**TUJUAN**
Tolong lanjutkan teks tentang aliran esensialisme dalam pendidikan, mulai setelah kalimat terakhirnya.

------ TEKS KUTIPAN ------

Rabu, 20 April 2016

makalah filsafat pendidikan




MAKALAH
ALIRAN ESENSIALISME
Tugas ini untuk memenuhi tugas mata kuliah
FILSAFAT PENDIDIKAN ISLAM
Dosen Pengampu :
Dr. H.M. SUYUDI, M.Ag


Disusun Oleh :

Edi Purnomo

PROGRAM PASCA SARJANA
MAGISTER PENDIDIKAN ISLAM
INSTITUT SUNAN GIRI (INSURI) PONOROGO
2016
 


BAB I
PENDAHULUAN
A.    Latar Belakang
Reaksi kedua terhadap progresivisme dalam pendidikan juga muncul pada tahun 1930-an dibawah panji-panji esensialisme. Kalangan esensialis setuju dengan penilaian kalngan perenialis bahwa praktik kependidikan progresif terlalu ‘lembek’, karena dalam upayanya menjadikan belajar sebagai sebuah kesungguhan usaha yang tanpa ‘derita’, ia menjauh dari persoalan sulit bergulat dengan dasar-dasar kependidikan semisal penguasaan ‘alat-alat’ belajar (3R) dan fakta-fakta yang mapan. Disisi lain, pendekatan kalangan perenialis tampak terlalu aristokratis bagi beberapa bangsa Amerika, dan bahkan menurut sebagian pengamat, bernada cita-cita antidemokratis.[1]
Kalangan esensialis, tidak seperti kalangan progresif dan perenialis, tidak mempunyai dasar filosofi tunggal. Filsafat-filsafat yang melandasi esensialisme adalah idealisme dan dan realisme. Selain itu, tradisi esensialis juga menghimpun sejumlah besar warga masyarakat yang risau karena melihat sekolah-sekolah ‘mulai rusak’ dan perlu kembali kepada kedisiplinan yang keras serta pengkajian hal-hal dasariah.

------ DAFTAR ENTRI ------

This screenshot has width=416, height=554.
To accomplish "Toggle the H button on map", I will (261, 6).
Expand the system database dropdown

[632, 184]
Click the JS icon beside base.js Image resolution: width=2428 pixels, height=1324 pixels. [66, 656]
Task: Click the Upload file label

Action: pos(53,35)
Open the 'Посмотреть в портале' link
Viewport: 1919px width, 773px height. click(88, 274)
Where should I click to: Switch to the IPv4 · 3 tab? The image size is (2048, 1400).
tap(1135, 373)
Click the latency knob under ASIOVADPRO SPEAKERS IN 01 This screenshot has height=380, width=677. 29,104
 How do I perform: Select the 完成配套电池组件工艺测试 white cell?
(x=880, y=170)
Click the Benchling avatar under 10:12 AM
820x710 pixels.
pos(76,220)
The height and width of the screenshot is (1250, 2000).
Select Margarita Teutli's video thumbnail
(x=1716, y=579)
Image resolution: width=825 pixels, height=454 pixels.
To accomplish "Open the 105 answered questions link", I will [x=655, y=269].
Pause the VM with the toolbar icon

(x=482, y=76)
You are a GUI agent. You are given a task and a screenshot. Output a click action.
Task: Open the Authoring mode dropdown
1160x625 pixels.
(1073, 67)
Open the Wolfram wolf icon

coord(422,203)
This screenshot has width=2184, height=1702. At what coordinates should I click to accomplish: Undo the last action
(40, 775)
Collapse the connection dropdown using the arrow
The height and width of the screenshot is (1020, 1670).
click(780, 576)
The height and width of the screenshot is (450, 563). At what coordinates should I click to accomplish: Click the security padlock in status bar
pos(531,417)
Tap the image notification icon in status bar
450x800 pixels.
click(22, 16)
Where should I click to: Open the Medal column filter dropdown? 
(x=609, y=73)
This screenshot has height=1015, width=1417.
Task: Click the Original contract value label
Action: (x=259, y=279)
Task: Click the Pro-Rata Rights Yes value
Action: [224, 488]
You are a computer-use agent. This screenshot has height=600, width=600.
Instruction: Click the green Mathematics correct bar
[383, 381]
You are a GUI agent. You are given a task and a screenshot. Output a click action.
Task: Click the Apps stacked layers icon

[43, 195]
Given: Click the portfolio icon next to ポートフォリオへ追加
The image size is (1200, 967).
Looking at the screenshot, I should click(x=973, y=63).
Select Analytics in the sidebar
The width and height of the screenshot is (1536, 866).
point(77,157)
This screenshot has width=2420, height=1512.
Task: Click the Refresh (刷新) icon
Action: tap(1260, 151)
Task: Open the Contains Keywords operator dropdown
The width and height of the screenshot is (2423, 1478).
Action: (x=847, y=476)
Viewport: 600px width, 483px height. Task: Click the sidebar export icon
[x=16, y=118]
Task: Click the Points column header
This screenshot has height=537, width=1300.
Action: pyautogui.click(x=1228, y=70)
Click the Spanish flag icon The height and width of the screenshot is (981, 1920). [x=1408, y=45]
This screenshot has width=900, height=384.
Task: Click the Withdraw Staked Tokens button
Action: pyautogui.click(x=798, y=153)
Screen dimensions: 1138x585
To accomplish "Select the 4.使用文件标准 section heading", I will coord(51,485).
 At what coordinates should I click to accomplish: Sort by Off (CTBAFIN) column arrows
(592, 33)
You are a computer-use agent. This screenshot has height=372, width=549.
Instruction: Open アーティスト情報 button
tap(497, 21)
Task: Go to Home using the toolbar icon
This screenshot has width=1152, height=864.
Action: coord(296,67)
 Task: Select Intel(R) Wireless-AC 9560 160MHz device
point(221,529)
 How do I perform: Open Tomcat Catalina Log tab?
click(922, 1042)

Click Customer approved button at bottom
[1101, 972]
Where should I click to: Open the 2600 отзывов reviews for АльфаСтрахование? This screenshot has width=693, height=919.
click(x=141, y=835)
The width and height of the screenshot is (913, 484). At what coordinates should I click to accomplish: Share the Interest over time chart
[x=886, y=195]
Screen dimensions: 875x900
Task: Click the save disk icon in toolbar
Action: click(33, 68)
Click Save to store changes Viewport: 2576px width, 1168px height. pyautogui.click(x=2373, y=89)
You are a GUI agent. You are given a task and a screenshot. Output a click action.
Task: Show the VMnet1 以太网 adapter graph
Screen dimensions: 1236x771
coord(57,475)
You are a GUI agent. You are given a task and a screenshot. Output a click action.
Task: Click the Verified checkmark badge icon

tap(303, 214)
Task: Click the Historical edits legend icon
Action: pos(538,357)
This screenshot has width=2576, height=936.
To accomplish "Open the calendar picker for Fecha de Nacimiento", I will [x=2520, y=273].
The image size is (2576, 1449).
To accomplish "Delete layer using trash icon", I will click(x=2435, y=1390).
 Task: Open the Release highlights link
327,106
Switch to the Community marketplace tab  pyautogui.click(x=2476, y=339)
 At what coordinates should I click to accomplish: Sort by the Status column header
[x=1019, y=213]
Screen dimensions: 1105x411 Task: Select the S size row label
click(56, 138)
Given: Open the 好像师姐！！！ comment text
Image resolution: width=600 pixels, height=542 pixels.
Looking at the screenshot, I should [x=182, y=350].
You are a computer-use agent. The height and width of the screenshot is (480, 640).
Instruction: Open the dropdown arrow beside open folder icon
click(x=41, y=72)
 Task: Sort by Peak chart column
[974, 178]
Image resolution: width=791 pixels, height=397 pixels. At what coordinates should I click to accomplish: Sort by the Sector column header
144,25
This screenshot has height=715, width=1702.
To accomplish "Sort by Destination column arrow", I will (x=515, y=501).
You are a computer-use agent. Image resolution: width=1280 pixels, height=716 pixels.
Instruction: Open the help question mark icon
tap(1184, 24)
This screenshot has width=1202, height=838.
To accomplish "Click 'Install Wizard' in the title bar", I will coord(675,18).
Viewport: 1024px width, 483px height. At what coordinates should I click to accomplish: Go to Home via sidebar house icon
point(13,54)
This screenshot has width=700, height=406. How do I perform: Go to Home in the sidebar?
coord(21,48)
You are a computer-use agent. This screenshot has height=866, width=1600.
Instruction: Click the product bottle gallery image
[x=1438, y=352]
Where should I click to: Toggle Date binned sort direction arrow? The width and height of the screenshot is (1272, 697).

------

**JAWABAN TUGAS**
Idealisme dan realisme adalah aliran filsafat yang membentuk corak esensialisme. Dua aliran ini bertemu sebagai pendukung esensialisme, akan tetapi tidak lebur menjadi satu dan tidak melepaskan sifatnya yang utama pada dirinya masing-masing. Dengan demikian Renaissance adalah pangkal sejarah timbulnya konsep-konsep pikir yang disebut esensialisme, karena itu timbul pada zaman itu, esensialisme adalah konsep meletakkan sebagian ciri alam pikir modern.
Esensialisme pertama-tama muncul dan merupakan reaksi terhadap simbolisme mutlak dan dogmatis abad pertengahan. Maka, disusunlah konsep yang sistematis dan menyeluruh mengenai manusia dan alam semesta, yang memenuhi tuntutan zaman. Realisme modern, yang menjadi salah satu eksponen essensialisme, titik berat tinjauannya adalah mengenai alam dan dunia fisik, sedangkan idealisme modern sebagai eksponen yang lain, pandangan-pandangannya bersifat spiritual. John Butler mengutarakan ciri dari keduanya yaitu, alam adalah yang pertama-tama memiliki kenyataan pada diri sendiri, dan dijadikan pangkal berfilsafat. Kualitas-kualitas dari pengalaman terletak pada dunia fisik. Dan disana terdapat sesuatu yang menghasilkan penginderaan dan persepsi-persepsi yang tidak semata-mata bersifat mental.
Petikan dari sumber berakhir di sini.